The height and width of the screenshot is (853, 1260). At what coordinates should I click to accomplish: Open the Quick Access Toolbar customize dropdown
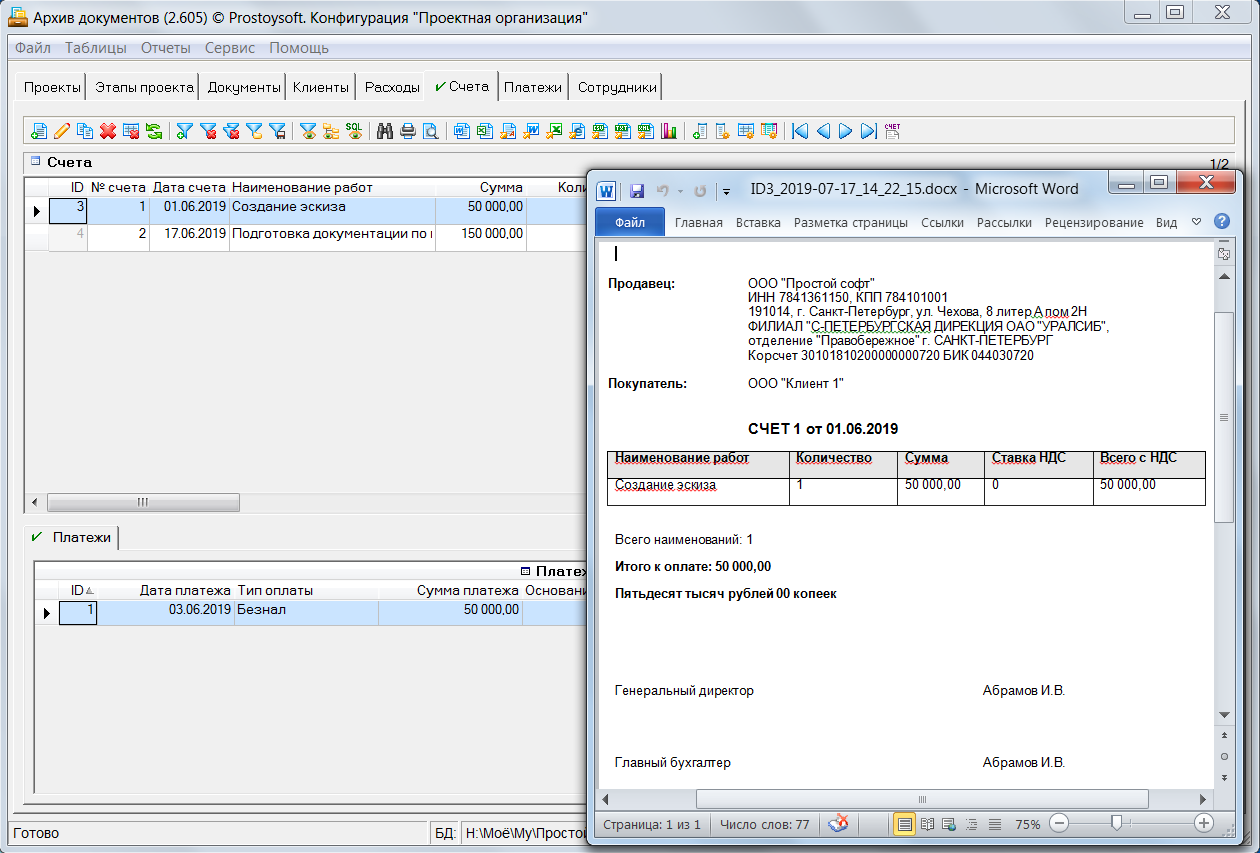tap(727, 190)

---

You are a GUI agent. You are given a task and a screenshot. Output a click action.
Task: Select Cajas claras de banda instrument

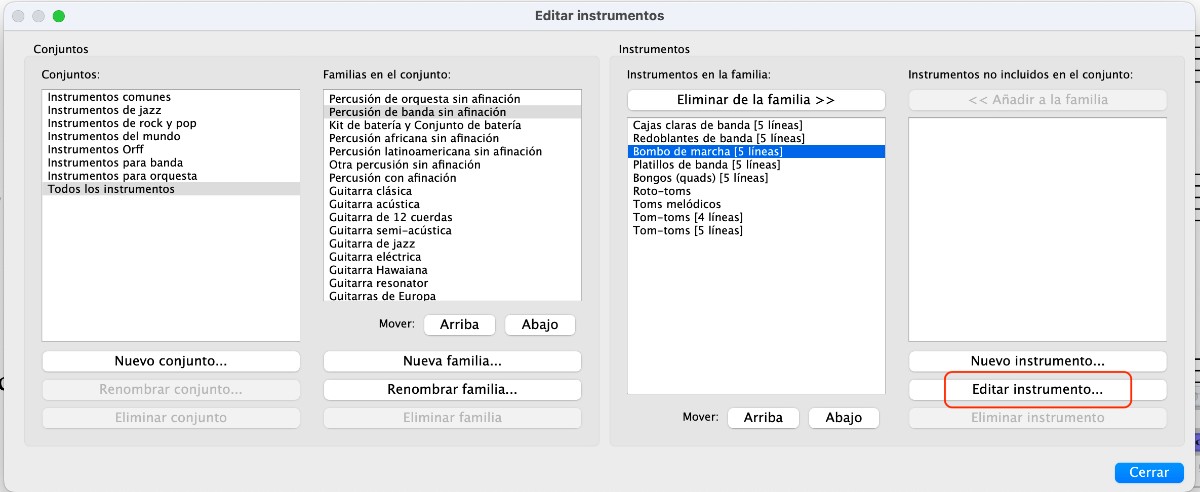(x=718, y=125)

Work instructions ▸ Render as a numbered list the lines from the line with "You are a GUI" up to and including the line with "(x=718, y=125)", leaving out blank lines and pictures.

The response ▸
1. You are a GUI agent. You are given a task and a screenshot. Output a click action.
2. Task: Select Cajas claras de banda instrument
3. (x=718, y=125)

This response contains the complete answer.